EU still taking down farmers
Laigle’s Forum had already reported that the EU is the new Soviet Union. Communism is not dead, as you may have supposed. However, the Marxists have cleverly desisted from redistributing wealth from rich individuals to poor ones. Instead they redistribute the wealth from rich nations to poor nations. New rules, same game. We have seen how the farmers in Italy, a rich nation, have been forced to forfeit their farms in a clever scheme that was portrayed as an effort to preserve “free market” principles. Thus Sardinian farmers who had received loans at low interest rates were forced to pay rates significantly higher than was stipulated in their bank contracts. As a result the lost their farms and livelihoods through no fault of their own in a politico-economic sleight-of-hand operation. When a Marxist organization sets about to disenfranchise a group, they can always make it look as if it is done in the interest of fairness. Now the sheep farmers in Scottland are targeted for disenfranchisement. Perhaps some day the individual states–once proud nations–will figure out what has happened, namely, that the rules of the game have been changed but the game is still communism. Will it be too late by then? Can they still back out and recover their sovereignty? Look closely, fellow Americans. This is what is in store for the US if we continue down the road to supranational government. We have seen NAFTA, CAFTA, the SPP, and other such organizations and the trick should be obvious by now. Each time, the slick talkers in government told us the US would benefit economically, yet each time the trade balance was upset in the favor of the other partners, perceived to be “poor” nations. But China is no longer poor. Yet they still get favored status. When will we wake up?
From:
www.thisisnorthscottland.co.uk:
COMPULSORY TAGGING OF SHEEP A CATASTROPHIC BLOW, SAYS MEP
08:50 – 05 January 2008
A Tory MEP has branded Europe’s move to impose compulsory electronic tagging on sheep EU-wide a “catastrophic blow to Scotland”.
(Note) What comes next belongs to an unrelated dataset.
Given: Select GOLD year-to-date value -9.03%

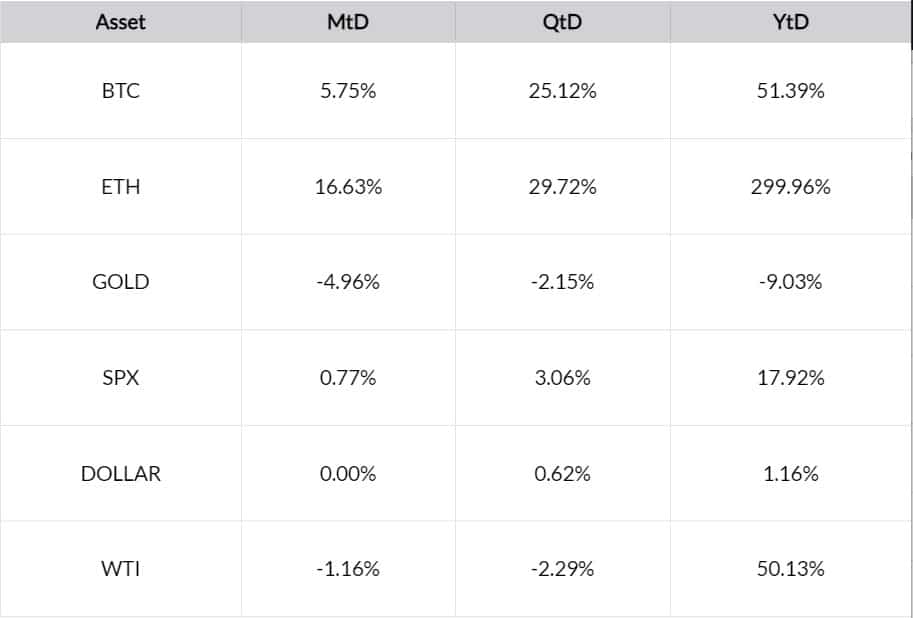Looking at the screenshot, I should click(x=790, y=282).
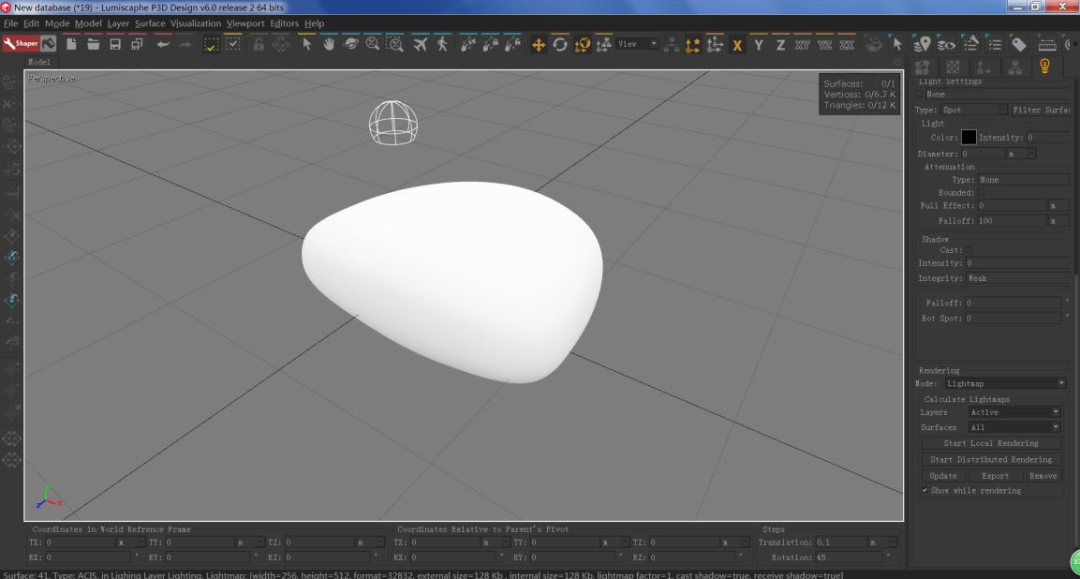Restrict transform to the X axis
Image resolution: width=1080 pixels, height=579 pixels.
click(737, 45)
Struan Stevenson said the decision to have the regime in place from December 2009 would impose huge costs on farmers who with just short of 3million breeding sheep have one of the biggest flocks in Europe.
He added: “This is the latest nail in the coffin for our beleaguered sheep sector which is already reeling from the collapse of prices following the recent foot-and-mouth outbreak.
“With cast ewes making only £2 in the market in Scotland, it stretches credulity to imagine how the council of ministers believes that sheep farmers can afford to fit every animal with expensive microchips and buy costly electronic scanners.”
Mr Stevenson warned that for many the imposition would be too costly and would force them out.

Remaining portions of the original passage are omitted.